§ **TASK ITEM**: For every line in the data below that contains "folder", copy the line.

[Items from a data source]
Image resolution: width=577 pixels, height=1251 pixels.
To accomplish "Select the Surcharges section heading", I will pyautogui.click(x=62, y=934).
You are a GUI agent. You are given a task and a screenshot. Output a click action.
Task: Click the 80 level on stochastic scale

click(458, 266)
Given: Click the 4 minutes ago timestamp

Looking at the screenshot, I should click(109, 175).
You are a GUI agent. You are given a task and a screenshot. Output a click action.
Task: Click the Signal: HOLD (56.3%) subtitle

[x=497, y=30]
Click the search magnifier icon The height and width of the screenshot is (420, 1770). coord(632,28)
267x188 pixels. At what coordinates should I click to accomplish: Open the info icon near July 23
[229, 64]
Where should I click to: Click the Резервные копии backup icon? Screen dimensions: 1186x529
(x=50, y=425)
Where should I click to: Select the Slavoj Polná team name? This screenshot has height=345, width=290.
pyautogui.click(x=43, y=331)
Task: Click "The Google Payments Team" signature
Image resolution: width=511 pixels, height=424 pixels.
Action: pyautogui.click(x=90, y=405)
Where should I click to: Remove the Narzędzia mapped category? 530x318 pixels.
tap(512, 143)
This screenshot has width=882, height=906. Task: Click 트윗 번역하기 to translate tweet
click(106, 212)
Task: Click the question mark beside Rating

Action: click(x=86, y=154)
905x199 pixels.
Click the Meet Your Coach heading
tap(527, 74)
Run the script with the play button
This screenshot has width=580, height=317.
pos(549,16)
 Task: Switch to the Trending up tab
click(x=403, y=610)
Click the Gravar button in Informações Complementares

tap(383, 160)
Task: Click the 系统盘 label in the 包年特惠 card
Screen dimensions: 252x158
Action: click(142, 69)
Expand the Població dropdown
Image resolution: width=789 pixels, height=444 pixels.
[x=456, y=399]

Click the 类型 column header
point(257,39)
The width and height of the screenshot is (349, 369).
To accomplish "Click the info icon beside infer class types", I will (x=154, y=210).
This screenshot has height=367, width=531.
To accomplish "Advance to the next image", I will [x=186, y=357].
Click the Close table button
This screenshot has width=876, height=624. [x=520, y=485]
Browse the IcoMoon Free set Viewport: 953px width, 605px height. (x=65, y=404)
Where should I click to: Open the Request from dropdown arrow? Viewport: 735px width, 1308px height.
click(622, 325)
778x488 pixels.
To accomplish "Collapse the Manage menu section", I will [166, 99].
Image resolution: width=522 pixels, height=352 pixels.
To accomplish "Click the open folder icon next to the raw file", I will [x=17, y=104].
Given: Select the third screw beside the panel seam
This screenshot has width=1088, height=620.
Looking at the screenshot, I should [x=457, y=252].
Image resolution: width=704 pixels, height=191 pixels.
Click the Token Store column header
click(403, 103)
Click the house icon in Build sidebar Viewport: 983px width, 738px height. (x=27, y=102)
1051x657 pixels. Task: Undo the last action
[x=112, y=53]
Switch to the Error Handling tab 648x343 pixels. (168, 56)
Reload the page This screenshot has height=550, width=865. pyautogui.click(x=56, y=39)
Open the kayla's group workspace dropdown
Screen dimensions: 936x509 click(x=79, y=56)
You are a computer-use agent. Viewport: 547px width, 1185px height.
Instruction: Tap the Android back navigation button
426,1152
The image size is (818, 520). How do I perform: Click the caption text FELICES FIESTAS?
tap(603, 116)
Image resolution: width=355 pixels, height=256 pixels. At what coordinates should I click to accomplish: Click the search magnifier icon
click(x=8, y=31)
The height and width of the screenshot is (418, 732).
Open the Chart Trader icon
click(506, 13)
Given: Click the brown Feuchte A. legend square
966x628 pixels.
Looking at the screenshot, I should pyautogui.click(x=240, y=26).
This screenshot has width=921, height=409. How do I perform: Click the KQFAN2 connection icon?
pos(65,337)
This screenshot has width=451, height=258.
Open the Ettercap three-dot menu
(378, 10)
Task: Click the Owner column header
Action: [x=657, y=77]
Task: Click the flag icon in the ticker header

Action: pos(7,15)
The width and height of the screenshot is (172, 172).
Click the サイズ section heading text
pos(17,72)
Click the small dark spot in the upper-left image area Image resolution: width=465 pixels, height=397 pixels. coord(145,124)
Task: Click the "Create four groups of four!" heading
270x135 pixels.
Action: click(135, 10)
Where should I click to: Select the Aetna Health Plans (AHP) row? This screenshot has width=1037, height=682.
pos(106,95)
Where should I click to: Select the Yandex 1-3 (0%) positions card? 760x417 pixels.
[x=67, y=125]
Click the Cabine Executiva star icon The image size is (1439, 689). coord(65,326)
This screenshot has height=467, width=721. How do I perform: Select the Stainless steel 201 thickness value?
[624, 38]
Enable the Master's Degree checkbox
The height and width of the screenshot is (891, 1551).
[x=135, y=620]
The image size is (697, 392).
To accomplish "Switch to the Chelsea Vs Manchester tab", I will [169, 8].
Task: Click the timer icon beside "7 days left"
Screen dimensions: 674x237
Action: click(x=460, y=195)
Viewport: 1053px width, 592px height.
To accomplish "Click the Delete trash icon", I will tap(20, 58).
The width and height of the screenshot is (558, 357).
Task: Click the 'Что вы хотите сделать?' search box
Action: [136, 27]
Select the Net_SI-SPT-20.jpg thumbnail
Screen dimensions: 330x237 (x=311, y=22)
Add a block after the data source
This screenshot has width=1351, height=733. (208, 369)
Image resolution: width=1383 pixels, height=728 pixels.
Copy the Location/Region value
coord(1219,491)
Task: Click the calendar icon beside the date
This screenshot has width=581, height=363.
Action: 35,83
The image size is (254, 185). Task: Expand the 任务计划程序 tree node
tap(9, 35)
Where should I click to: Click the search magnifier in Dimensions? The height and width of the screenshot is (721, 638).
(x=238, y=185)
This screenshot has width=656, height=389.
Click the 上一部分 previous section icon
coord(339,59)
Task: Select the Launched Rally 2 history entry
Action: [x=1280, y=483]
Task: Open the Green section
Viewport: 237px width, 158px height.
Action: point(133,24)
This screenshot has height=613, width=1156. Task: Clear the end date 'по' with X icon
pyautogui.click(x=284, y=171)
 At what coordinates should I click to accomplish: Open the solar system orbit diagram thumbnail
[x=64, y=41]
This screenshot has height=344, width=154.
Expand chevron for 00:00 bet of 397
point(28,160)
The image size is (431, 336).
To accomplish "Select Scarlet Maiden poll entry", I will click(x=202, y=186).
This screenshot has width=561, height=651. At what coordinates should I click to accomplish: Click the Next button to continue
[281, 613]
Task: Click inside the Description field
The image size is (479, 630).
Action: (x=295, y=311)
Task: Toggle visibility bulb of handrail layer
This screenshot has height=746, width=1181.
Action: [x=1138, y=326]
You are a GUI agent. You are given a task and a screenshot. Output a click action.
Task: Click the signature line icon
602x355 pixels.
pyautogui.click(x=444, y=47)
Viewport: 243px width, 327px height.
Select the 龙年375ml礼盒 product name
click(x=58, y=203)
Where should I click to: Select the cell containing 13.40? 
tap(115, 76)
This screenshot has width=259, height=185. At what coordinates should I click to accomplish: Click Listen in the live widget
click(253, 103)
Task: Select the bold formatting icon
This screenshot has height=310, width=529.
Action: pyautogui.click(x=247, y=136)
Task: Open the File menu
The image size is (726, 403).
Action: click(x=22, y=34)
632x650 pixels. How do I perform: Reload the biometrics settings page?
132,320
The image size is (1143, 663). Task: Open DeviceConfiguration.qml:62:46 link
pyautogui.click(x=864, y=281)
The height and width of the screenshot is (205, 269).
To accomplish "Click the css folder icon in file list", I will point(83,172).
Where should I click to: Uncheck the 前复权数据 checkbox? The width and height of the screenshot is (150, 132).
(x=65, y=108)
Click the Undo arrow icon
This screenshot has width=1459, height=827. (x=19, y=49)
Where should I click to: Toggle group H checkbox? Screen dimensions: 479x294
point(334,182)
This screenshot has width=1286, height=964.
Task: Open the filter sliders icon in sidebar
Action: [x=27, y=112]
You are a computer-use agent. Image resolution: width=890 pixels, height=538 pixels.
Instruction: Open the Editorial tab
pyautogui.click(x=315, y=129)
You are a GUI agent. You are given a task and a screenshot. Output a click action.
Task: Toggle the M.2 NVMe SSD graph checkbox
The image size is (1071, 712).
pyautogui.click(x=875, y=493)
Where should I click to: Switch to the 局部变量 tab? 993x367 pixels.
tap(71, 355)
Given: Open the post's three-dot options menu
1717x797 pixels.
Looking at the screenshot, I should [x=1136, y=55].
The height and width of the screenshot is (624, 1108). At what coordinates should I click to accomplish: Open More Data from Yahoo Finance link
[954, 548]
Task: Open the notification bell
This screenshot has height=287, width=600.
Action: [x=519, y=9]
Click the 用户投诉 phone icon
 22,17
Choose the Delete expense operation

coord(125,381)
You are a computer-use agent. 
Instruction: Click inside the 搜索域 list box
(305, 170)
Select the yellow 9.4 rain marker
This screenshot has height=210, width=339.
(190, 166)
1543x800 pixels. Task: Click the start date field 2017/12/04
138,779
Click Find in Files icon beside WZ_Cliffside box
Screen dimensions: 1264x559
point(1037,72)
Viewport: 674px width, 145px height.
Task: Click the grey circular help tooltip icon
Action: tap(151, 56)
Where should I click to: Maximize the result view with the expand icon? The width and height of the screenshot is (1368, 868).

§ **COMPLETED TASK**:
To accomplish "Click the open folder icon next to the raw file", I will [x=17, y=104].
To accomplish "Click the css folder icon in file list", I will point(83,172).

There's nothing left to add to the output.